# Task details
Report back each line of the data that contains the word "computer".
────
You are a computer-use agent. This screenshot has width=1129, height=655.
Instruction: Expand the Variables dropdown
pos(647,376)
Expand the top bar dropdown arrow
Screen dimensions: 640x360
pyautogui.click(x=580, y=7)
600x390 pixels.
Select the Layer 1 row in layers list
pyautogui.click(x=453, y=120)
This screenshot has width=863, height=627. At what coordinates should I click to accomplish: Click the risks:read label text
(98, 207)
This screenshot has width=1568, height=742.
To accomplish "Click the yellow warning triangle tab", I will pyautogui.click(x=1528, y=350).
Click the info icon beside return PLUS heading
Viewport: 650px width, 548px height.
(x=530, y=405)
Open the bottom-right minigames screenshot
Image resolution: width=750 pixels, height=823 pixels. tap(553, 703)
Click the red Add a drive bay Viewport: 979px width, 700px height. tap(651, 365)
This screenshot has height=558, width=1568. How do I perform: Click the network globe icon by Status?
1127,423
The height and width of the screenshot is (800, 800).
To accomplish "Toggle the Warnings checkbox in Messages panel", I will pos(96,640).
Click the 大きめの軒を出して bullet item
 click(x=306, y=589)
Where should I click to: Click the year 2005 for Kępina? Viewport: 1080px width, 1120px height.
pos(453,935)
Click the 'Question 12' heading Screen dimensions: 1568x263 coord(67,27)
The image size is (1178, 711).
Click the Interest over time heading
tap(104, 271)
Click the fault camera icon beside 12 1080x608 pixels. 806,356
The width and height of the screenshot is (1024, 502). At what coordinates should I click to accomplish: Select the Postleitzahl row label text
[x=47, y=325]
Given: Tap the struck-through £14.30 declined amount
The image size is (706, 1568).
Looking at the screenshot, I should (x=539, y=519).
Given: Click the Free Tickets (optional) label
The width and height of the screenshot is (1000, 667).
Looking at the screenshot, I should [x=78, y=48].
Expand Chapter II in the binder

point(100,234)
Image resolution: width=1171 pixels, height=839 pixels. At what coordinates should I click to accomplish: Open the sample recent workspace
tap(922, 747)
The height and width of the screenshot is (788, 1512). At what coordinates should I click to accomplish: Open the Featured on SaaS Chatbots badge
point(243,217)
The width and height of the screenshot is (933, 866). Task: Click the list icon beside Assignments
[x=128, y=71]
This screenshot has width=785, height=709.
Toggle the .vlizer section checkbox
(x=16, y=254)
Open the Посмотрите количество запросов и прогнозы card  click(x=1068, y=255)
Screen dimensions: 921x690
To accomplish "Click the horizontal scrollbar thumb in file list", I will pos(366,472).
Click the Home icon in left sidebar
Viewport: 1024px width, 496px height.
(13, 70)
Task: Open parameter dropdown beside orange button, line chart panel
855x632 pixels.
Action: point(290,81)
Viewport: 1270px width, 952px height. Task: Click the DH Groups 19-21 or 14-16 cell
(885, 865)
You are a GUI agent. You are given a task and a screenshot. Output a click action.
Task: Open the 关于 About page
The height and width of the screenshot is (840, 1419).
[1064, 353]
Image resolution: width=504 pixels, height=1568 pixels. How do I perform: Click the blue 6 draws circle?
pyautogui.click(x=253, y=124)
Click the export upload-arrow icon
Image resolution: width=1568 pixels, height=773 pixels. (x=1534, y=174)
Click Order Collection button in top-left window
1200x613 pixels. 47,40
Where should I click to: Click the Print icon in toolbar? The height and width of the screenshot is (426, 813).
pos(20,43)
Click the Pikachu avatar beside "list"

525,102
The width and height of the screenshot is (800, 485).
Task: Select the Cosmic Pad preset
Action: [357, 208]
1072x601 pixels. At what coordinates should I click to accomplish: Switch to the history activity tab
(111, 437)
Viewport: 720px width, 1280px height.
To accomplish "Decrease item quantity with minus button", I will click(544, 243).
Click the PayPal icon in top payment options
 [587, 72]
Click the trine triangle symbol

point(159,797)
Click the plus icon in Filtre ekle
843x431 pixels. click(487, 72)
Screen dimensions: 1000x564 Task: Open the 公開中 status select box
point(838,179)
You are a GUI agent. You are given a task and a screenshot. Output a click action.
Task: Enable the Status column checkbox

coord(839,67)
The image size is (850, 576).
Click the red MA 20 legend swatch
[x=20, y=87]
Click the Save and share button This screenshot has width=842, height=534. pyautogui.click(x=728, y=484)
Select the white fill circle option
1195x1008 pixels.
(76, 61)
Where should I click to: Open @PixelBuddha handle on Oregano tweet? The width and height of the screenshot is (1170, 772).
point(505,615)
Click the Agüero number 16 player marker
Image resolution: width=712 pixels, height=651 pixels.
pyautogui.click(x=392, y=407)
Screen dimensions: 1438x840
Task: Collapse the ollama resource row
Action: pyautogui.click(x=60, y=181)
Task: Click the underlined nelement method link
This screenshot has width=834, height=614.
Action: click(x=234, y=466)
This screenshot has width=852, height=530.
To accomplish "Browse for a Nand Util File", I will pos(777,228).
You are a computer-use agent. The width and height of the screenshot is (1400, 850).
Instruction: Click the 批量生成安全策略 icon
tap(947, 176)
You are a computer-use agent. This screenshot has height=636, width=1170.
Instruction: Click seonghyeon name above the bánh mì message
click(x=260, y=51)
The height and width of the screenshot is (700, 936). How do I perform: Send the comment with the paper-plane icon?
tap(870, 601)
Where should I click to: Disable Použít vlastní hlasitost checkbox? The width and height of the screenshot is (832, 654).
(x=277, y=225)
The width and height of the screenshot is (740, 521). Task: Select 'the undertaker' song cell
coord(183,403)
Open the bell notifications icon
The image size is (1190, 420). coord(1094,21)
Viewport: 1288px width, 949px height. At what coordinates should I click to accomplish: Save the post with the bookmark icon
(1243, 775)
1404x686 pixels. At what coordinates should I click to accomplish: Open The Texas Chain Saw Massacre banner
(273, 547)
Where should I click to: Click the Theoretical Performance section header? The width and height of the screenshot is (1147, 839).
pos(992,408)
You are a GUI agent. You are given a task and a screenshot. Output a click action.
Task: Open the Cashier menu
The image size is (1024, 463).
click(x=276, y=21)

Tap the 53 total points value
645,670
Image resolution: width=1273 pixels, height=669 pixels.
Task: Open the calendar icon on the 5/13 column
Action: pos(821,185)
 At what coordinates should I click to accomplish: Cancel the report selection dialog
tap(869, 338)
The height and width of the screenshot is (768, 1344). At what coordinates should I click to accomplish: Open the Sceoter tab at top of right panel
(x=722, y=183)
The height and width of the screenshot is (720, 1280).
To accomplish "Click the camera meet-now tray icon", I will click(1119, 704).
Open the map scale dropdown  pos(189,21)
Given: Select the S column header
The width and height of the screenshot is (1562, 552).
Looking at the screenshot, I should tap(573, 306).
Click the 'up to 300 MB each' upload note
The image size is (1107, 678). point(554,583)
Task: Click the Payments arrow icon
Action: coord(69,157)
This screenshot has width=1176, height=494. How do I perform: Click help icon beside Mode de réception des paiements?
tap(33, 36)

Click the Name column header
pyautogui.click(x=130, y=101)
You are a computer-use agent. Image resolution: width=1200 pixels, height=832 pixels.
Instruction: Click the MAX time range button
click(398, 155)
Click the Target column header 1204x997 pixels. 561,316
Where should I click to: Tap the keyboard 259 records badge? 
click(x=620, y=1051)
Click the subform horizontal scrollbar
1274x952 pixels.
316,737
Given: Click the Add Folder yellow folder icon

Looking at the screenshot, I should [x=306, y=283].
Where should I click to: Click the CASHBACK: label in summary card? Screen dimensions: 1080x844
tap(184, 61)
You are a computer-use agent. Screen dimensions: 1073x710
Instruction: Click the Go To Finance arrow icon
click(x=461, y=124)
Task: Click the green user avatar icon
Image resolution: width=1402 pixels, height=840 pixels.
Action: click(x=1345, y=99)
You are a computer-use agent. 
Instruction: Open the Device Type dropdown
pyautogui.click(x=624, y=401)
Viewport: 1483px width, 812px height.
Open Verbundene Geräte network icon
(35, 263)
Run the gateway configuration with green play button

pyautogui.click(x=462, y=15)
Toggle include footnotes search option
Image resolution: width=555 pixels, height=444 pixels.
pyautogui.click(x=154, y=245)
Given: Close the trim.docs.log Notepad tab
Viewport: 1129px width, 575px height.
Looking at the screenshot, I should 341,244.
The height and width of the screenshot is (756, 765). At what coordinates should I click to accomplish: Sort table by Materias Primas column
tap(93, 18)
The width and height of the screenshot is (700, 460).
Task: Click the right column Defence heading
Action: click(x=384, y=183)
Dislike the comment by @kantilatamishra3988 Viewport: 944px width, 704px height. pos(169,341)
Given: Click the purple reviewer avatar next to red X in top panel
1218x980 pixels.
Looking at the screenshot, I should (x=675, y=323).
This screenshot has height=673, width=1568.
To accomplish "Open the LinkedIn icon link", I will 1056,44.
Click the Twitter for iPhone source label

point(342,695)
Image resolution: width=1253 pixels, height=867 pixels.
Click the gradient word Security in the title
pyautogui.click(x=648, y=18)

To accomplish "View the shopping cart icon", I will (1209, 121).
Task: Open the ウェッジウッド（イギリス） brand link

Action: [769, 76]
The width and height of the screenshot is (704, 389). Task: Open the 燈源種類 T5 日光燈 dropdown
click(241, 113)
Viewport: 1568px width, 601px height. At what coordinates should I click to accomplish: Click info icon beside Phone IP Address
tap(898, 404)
────
# Answer
You are a computer-use agent. This screenshot has width=1129, height=655.
You are a computer-use agent. The width and height of the screenshot is (1400, 850).
You are a computer-use agent. This screenshot has height=636, width=1170.
You are a computer-use agent. Image resolution: width=1200 pixels, height=832 pixels.
You are a computer-use agent. Screen dimensions: 1073x710
You are a computer-use agent. 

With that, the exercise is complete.